Set exercise » Would you lay out the data as a JSON list of strings, one string per line, starting at the first line and stopping after the line that has "Datenschutz (673, 382)"? Omit any blank lines.

## BEGIN

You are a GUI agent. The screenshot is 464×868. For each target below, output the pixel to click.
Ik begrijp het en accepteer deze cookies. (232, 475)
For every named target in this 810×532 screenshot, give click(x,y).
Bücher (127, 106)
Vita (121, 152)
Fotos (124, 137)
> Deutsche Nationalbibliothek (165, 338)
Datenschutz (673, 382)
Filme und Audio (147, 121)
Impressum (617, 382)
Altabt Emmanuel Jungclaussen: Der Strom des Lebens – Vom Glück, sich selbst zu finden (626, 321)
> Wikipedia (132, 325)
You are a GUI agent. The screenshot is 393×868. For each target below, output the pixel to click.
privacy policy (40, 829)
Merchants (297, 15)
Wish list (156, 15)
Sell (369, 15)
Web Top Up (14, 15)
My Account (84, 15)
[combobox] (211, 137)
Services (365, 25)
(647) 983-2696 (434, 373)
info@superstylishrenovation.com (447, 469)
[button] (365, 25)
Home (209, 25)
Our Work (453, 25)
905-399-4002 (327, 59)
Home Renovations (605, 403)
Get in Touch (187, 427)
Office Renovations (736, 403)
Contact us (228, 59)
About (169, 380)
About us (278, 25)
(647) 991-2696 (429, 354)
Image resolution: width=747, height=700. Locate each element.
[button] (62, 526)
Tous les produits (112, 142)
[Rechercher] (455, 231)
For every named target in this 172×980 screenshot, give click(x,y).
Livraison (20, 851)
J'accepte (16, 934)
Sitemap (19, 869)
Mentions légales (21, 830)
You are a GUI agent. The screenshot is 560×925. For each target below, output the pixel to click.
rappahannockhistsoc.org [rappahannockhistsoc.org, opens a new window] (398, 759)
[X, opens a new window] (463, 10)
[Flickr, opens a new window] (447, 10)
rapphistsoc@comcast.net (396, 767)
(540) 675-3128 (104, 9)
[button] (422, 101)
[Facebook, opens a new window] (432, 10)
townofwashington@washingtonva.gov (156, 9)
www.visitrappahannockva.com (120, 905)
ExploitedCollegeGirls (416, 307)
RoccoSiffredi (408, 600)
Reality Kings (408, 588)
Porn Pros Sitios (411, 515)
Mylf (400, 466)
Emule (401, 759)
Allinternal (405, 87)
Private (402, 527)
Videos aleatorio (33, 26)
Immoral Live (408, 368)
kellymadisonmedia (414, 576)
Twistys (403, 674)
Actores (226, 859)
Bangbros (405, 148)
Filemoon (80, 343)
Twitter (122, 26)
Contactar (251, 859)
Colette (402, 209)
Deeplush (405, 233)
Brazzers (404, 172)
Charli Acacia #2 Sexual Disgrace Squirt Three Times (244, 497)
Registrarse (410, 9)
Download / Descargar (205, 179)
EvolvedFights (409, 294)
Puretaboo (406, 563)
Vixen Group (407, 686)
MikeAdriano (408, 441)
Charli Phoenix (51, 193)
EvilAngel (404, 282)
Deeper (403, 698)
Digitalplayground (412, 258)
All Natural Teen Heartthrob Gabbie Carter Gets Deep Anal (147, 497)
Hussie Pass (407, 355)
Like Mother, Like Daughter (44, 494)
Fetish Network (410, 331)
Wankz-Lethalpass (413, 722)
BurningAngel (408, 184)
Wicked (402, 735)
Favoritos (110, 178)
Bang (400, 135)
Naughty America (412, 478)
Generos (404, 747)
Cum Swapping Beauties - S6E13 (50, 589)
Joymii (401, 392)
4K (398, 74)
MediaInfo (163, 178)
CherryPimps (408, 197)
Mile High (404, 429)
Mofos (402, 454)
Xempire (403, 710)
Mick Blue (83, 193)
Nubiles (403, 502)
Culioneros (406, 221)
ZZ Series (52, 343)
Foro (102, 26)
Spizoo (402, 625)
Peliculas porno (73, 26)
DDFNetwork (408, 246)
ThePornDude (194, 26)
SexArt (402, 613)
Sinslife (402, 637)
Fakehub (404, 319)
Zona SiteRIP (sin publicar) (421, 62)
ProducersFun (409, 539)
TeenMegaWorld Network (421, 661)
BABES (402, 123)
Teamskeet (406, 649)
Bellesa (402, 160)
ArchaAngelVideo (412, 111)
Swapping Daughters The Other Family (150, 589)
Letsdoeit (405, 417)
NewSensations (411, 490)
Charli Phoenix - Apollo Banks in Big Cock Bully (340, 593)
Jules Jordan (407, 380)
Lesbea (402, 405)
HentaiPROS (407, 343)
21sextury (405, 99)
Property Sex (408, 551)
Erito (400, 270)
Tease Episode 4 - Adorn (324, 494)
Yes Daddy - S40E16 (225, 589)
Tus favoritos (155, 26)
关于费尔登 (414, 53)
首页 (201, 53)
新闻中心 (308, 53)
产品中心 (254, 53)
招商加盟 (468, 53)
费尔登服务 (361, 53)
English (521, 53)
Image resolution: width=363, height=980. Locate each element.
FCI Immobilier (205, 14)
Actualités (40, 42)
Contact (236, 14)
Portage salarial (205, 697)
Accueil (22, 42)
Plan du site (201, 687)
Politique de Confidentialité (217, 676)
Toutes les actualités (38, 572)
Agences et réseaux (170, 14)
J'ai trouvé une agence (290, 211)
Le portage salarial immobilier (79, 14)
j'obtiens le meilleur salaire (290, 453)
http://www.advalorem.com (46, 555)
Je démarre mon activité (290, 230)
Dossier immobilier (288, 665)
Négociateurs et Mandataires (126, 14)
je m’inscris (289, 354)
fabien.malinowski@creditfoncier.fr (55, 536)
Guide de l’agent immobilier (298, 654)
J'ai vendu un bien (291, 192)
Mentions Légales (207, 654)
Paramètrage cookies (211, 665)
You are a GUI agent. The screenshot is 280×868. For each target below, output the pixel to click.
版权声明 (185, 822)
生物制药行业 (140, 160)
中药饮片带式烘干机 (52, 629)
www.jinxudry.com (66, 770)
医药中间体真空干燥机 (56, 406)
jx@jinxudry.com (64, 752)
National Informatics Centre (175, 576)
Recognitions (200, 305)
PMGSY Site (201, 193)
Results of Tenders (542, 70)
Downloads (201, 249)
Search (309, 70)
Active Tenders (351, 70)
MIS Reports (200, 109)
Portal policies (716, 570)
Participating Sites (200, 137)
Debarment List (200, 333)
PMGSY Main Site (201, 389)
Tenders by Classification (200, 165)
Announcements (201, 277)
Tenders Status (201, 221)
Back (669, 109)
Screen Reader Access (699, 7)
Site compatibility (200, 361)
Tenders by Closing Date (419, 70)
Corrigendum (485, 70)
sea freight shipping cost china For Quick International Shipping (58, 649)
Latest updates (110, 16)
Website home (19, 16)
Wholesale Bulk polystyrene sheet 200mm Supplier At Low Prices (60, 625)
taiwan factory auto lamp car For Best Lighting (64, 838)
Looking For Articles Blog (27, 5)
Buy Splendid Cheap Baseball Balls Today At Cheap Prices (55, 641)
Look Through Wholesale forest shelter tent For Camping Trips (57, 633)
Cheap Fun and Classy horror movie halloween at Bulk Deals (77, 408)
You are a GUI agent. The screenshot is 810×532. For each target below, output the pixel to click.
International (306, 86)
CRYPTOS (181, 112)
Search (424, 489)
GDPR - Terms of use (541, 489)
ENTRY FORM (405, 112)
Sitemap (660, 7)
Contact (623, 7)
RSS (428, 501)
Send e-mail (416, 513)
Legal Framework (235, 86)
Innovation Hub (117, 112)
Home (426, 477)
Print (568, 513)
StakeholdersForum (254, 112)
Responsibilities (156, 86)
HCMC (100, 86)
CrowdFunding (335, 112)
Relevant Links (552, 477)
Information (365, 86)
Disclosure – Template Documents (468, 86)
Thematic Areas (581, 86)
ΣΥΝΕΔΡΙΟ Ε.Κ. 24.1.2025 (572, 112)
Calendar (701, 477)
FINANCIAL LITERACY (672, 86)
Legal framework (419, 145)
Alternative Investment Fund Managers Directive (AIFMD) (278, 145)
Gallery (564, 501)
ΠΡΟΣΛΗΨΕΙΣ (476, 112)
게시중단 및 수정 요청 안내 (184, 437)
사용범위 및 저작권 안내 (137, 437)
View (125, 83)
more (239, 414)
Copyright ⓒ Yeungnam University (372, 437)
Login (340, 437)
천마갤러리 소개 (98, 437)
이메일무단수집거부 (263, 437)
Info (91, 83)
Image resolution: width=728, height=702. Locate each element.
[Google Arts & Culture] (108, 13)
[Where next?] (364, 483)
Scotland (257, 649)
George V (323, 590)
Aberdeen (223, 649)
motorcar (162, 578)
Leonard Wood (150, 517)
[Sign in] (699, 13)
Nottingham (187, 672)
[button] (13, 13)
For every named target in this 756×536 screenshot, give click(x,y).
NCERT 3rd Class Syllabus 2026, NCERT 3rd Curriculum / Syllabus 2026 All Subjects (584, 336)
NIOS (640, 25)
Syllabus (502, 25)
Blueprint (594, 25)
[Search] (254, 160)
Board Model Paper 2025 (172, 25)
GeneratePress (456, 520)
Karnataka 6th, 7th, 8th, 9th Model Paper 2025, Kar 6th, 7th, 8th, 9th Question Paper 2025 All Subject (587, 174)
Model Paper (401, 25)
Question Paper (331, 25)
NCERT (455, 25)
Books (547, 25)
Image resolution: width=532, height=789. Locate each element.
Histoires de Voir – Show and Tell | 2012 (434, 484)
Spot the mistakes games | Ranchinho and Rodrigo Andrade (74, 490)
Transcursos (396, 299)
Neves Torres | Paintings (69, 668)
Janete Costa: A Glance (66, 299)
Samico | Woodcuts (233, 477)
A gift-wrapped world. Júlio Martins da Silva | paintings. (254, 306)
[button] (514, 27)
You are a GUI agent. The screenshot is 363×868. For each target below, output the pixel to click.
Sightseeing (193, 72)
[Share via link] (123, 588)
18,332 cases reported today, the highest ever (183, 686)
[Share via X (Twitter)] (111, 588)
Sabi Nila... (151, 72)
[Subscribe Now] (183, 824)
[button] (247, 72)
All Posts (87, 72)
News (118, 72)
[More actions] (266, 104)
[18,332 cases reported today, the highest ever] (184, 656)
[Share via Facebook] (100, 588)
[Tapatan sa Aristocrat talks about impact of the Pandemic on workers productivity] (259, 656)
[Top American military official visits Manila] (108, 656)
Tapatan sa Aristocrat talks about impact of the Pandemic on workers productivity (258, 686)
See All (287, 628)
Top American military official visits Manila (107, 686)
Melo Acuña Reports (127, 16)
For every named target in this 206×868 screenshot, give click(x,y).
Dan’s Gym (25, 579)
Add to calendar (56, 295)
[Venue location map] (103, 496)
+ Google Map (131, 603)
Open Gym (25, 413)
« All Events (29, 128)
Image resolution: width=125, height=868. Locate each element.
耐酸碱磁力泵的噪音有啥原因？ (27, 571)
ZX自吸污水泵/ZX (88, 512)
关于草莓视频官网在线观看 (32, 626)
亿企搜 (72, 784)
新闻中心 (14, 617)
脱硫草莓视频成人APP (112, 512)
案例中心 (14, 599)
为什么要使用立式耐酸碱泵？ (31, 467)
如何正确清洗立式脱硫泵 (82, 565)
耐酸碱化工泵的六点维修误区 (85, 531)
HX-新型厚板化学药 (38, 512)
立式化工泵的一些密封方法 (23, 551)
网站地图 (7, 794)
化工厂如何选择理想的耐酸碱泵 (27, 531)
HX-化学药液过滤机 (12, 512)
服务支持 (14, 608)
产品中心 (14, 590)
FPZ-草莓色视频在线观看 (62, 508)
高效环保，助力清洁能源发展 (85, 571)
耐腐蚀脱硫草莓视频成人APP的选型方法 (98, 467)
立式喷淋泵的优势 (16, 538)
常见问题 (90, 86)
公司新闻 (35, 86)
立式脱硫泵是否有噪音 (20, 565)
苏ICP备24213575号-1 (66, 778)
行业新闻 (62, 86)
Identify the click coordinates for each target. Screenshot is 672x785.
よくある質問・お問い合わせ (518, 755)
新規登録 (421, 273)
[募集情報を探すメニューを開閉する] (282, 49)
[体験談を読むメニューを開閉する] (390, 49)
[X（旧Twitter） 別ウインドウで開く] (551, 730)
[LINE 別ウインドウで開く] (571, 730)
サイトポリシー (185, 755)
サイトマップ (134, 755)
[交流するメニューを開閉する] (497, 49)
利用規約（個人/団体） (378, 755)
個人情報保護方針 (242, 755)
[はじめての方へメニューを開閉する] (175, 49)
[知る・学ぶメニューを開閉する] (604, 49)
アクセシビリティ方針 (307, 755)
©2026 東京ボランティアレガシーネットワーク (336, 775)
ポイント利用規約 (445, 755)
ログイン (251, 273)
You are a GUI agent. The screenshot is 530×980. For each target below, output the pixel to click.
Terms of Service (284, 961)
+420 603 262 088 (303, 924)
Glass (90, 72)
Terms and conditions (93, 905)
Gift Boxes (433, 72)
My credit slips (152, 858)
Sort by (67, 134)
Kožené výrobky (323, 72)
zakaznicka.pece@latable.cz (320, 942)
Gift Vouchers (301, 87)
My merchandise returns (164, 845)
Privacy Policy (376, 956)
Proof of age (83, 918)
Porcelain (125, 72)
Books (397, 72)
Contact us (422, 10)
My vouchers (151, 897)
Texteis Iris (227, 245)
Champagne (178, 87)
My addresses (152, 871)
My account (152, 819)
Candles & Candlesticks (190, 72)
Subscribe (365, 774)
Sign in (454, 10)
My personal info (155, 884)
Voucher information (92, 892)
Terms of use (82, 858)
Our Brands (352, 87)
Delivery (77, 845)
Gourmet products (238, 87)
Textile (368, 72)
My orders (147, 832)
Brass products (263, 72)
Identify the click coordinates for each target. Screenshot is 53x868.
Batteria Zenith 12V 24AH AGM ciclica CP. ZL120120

## END

Task solution »
[
  "You are a GUI agent. The screenshot is 464×868. For each target below, output the pixel to click.",
  "Ik begrijp het en accepteer deze cookies. (232, 475)",
  "For every named target in this 810×532 screenshot, give click(x,y).",
  "Bücher (127, 106)",
  "Vita (121, 152)",
  "Fotos (124, 137)",
  "> Deutsche Nationalbibliothek (165, 338)",
  "Datenschutz (673, 382)"
]